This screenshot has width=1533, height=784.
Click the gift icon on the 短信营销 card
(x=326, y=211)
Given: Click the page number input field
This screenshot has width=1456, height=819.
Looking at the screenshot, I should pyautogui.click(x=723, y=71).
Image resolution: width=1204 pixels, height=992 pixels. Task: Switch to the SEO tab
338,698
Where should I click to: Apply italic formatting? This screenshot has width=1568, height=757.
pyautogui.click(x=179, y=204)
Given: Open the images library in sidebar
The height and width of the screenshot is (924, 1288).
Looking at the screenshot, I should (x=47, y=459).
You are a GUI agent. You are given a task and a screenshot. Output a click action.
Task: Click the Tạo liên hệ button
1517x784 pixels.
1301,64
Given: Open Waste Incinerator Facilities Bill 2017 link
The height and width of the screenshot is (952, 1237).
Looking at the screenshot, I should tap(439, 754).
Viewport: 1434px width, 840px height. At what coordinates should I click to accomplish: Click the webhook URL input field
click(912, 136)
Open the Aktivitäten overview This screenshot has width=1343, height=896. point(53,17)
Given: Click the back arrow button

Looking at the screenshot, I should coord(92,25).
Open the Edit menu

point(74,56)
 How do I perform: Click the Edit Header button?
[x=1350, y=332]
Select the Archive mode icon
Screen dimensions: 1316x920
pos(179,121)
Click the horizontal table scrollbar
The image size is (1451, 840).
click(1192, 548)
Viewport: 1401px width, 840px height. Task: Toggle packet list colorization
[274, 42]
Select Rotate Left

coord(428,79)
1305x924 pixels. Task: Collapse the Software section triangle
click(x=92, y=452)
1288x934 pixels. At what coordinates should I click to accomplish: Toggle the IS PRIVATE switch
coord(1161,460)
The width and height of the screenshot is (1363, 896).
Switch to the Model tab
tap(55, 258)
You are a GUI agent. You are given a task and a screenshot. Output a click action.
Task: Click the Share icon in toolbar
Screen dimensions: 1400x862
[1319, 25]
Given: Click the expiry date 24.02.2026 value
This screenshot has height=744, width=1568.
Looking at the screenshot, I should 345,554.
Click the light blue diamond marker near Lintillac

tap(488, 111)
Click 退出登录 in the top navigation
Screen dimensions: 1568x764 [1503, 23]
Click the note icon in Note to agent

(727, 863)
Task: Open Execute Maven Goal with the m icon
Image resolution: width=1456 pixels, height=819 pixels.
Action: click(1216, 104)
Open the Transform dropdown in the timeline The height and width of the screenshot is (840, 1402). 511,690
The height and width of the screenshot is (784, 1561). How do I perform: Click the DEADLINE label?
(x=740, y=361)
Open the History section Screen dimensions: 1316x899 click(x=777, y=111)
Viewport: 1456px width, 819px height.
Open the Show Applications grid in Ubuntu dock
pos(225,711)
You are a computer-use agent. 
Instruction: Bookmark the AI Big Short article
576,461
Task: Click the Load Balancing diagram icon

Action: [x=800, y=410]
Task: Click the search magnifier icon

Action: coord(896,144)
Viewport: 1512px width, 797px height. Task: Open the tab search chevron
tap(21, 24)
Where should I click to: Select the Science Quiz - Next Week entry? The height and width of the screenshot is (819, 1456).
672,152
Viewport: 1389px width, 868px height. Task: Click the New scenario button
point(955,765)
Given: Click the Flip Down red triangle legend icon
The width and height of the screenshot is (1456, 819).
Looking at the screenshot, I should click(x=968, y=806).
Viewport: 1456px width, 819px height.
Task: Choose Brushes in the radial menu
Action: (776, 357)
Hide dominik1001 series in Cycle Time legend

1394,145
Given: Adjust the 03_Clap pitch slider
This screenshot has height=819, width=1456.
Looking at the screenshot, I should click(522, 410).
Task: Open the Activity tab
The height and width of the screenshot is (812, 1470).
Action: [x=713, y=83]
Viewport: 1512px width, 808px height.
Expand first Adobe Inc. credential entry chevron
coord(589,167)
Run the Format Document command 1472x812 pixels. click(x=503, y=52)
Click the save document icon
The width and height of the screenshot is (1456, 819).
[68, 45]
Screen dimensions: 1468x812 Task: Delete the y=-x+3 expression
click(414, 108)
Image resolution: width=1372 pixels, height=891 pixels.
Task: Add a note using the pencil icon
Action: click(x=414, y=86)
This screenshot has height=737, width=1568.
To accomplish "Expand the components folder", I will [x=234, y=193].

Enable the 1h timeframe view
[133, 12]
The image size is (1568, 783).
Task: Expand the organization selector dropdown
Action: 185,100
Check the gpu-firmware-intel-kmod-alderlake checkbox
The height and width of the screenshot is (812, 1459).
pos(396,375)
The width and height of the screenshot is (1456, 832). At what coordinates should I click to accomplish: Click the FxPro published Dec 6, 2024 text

———

• What this task involves
Taking the entries above, restate exactly those lines that fall between the line with "Viewport: 1389px width, 868px" and the line with "Task: Open the Activity tab", keeping both of those lines too.

• Reply
Viewport: 1389px width, 868px height. Task: Click the New scenario button
point(955,765)
Given: Click the Flip Down red triangle legend icon
The width and height of the screenshot is (1456, 819).
Looking at the screenshot, I should click(x=968, y=806).
Viewport: 1456px width, 819px height.
Task: Choose Brushes in the radial menu
Action: (776, 357)
Hide dominik1001 series in Cycle Time legend

1394,145
Given: Adjust the 03_Clap pitch slider
This screenshot has height=819, width=1456.
Looking at the screenshot, I should click(522, 410).
Task: Open the Activity tab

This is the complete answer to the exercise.